Se avessi altri cugini sono sicura che sarebbe il mio preferito, però è l'unico che ho, quindi il problema nemmeno si pone.

Sia io che lui siamo figli unici e viviamo nella stessa città. Nell'ultimo anno, cioè da quando è diventato maggiorenne, si è immolato ad accompagnatore ufficiale di concerti. Se non fosse stato per Simo mi sarei persa i Muse e i Subsonica a Milano – band che senza di lui nemmeno avrei cominciato ad amare. Ha combattuto con la mamma come un pazzo finché si è arresa e mi ha dato il permesso di andarci, ma a un patto: che lei non dovesse sborsare un solo euro. E allora rieccolo, il mio eroe moderno, pronto a sborsare più di cento euro di soli biglietti più pernottamento e autostrada. Senza battere ciglio.

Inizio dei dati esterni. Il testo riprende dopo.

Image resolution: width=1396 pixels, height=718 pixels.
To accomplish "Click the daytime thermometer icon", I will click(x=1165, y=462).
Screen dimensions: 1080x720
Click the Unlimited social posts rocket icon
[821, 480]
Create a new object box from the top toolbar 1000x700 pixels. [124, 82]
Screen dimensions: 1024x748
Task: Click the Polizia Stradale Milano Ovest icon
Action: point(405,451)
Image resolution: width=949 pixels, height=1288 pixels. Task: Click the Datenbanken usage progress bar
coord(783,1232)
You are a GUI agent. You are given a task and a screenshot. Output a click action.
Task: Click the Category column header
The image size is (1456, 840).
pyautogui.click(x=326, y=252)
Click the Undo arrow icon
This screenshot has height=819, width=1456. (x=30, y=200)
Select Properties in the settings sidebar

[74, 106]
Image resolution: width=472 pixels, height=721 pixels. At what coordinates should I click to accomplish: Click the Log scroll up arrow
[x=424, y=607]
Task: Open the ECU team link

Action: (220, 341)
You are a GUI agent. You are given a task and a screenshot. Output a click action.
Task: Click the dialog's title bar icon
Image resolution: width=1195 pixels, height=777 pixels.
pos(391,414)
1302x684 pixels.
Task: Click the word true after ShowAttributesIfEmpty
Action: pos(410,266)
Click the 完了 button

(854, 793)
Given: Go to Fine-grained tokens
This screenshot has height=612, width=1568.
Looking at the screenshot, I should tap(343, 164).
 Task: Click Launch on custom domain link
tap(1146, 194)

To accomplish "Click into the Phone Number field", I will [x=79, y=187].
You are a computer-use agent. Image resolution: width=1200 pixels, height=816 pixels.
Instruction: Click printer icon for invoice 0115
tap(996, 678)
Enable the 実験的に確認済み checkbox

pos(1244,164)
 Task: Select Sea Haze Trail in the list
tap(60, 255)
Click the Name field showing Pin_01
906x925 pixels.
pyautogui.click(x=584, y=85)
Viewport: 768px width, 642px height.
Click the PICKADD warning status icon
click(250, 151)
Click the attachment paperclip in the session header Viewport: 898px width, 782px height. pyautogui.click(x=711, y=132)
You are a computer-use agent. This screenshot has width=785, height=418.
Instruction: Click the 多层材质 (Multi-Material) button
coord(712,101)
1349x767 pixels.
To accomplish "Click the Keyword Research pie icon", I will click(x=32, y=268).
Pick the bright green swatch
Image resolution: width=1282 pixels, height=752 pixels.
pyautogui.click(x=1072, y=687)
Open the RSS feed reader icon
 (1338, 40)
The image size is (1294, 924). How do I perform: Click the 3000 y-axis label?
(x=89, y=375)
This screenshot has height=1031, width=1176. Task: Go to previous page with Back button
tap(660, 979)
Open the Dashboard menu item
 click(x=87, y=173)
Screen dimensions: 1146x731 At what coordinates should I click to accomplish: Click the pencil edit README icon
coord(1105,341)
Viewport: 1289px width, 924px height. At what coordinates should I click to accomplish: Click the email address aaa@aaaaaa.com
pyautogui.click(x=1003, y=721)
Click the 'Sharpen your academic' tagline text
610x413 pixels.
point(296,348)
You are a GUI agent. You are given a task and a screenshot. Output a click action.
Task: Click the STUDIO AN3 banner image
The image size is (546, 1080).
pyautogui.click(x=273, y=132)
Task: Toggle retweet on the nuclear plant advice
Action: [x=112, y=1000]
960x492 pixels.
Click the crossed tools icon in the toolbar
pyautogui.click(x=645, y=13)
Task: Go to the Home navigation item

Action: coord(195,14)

Facile capire perché lo consideri più come un fratello maggiore che non come un cugino.

E poi, è stato lui a insegnarmi ad andare sullo skate.

Non credo sia stato intenzionale a dirla tutta. È che i miei avevano bisogno di un babysitter (gratis) che badasse a me mentre loro lavoravano come schiavi, e i miei zii lo avevano usato come vittima sacrificale.

Diciamo che lo skate è stato un effetto collaterale di un pomeriggio in cui Simo non era affatto felice di tirarsi dietro una undicenne imbronciata. Avevamo appena litigato, non ricordo neanche per cosa, e lui detestava l'idea di restare solo in casa con me. Così, come ogni volta, mi aveva detto di prepararmi per andare allo skatepark, luogo in cui stando al copione io avrei dovuto starmene zitta e buona mentre lui se la spassava con i suoi amici.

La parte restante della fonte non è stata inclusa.